Story Number: NNS140213-16Release Date: 2/13/2014 6:51:00 PM
By Lt. j.g. Andriana Genualdi, USS Abraham Lincoln Public Affairs
NEWPORT NEWS, Va. (NNS) -- USS Abraham Lincoln (CVN 72) Sailors celebrated African American/Black History Month Feb. 13 with guest speakers, a video presentation and a cake cutting organized by Lincoln's Diversity Council.
The celebration, held on board the Floating Accommodation Facility (FAF), tied in this year's theme of "Civil Rights in America" with the Navy's history and the ship's namesake, President Abraham Lincoln.
"The goal of Black History Month is to expose the larger community to the rich heritage, culture, and history of African Americans," said Master Chief Avionics Technician Jean-Martial Previllon, one of the guest speakers. "And, in doing so, eliminate some of the barriers that divide us as a nation."
Chief Quartermaster Eric Scott spoke of African Americans' contributions to the military during President Lincoln's term in office.

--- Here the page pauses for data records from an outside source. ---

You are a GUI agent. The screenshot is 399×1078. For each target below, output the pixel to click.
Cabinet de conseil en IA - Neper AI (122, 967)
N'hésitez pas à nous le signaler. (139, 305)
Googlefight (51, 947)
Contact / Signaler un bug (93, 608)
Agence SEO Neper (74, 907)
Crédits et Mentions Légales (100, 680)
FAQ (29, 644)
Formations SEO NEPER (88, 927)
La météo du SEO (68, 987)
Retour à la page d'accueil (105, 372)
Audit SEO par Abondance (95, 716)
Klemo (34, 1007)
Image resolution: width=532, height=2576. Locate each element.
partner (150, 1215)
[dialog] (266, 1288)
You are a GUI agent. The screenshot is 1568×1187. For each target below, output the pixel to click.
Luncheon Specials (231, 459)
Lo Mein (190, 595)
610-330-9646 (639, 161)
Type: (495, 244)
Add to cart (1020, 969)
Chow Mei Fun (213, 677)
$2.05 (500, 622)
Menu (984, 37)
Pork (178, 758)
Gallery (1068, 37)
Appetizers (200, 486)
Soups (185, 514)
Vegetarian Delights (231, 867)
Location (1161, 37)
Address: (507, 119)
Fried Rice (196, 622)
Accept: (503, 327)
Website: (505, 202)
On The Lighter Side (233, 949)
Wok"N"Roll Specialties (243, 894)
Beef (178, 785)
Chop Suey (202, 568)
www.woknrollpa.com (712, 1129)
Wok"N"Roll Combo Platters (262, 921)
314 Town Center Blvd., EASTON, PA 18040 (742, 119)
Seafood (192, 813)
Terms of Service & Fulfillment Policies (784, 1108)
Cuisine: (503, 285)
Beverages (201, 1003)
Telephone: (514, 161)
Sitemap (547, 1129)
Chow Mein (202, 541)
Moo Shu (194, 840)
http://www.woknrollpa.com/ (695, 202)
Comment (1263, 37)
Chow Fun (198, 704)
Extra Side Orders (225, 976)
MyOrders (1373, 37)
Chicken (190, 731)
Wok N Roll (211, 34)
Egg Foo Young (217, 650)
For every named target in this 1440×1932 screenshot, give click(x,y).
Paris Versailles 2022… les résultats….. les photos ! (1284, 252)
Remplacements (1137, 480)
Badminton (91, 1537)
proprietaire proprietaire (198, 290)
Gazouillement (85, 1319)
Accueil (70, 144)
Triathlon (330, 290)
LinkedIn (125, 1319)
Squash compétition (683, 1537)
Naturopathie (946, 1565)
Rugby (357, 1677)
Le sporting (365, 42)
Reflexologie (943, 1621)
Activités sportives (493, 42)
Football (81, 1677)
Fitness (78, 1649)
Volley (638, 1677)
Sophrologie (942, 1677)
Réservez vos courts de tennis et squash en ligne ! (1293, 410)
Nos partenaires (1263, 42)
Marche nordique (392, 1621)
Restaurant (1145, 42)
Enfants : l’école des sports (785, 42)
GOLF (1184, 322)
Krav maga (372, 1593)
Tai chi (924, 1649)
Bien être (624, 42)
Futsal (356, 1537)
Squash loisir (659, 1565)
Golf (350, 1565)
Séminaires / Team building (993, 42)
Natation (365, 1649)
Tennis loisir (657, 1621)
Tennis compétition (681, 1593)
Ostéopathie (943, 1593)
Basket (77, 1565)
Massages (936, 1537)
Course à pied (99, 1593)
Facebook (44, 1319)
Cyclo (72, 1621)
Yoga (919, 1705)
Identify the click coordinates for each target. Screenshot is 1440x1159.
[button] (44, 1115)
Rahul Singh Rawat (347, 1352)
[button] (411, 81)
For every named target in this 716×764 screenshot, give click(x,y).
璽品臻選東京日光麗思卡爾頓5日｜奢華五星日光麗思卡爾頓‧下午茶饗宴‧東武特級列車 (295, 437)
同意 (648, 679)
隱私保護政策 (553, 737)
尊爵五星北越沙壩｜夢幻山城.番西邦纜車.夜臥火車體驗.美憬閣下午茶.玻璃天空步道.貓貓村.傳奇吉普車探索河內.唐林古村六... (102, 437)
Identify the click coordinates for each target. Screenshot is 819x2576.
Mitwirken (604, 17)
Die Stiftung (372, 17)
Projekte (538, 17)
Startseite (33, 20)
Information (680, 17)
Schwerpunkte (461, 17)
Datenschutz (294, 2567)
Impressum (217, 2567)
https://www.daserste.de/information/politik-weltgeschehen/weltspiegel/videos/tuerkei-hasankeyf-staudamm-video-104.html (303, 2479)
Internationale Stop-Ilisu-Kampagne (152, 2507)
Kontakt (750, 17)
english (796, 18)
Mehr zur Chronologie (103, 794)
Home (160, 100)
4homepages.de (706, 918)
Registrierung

Frederick Douglas was a strong force for recruiting, equal pay and access to promotions for African Americans during the Civil War.
"As a result of these efforts the Navy not only paid equal wages, but offered more pay for entry level positions than the Army," said Scott.
Hospitalman 1st Class Rosalyn Martin, the lone female of the group, highlighted female African American Sailors who have made significant contributions to today's Navy.
"Master Chief Aviation Maintenance Administrationman April Beldo was the first female to become a Command Master Chief aboard an Aircraft Carrier, the USS Carl Vinson (CVN 70)," said Martin. "Beldo went on to become the first African American Force Master Chief, now stationed at Naval Education and Training Command."
The final guest speaker was Cmdr. Jerome Morris, Lincoln's weapons officer. Morris spoke of his own success story.
"Twenty-nine years ago I joined the Navy as an undesignated Airman," said Morris. "And, with the help of some great mentors and hard work I'm standing here today as a Commander."
Morris highlighted the success of African Americans in the Navy's officer corps. From the "Golden Thirteen," the Navy's first officers commissioned in February 1944 to Adm. Joseph Reason, the first African American to become a four-star admiral.
"The opportunity for African Americans to serve and excel in today's Navy is promising and bright," said Morris. "We have 17 African American officers and nine Master Chiefs currently serving aboard USS Abraham Lincoln."
Lincoln's Executive Officer Capt. Randall Peck reflected on the pillars and values that naval personnel embody.
"We are here today because of the opportunities and promotion of excellence across the board for all of our personnel," said Peck.
Lincoln's Commanding Officer, Capt. Karl Thomas, spoke about the abundance of national landmarks in the area and the rich opportunity that the crew has to learn about the nation's history.
"We are a great Navy because we don't let anything bound or restrict our people, we allow the best and brightest to promote," said Thomas.
Lincoln is currently undergoing a refueling complex overhaul (RCOH) at Newport News Shipbuilding, a division of Huntington-Ingalls Industries in Newport News.
Lincoln is the fifth ship of the Nimitz-class to undergo an RCOH, a major life-cycle milestone. Once RCOH is complete, Lincoln will be one of the most modern and technologically advanced Nimitz-class aircraft carriers in the fleet and will continue to be a vital part of the nation's defense.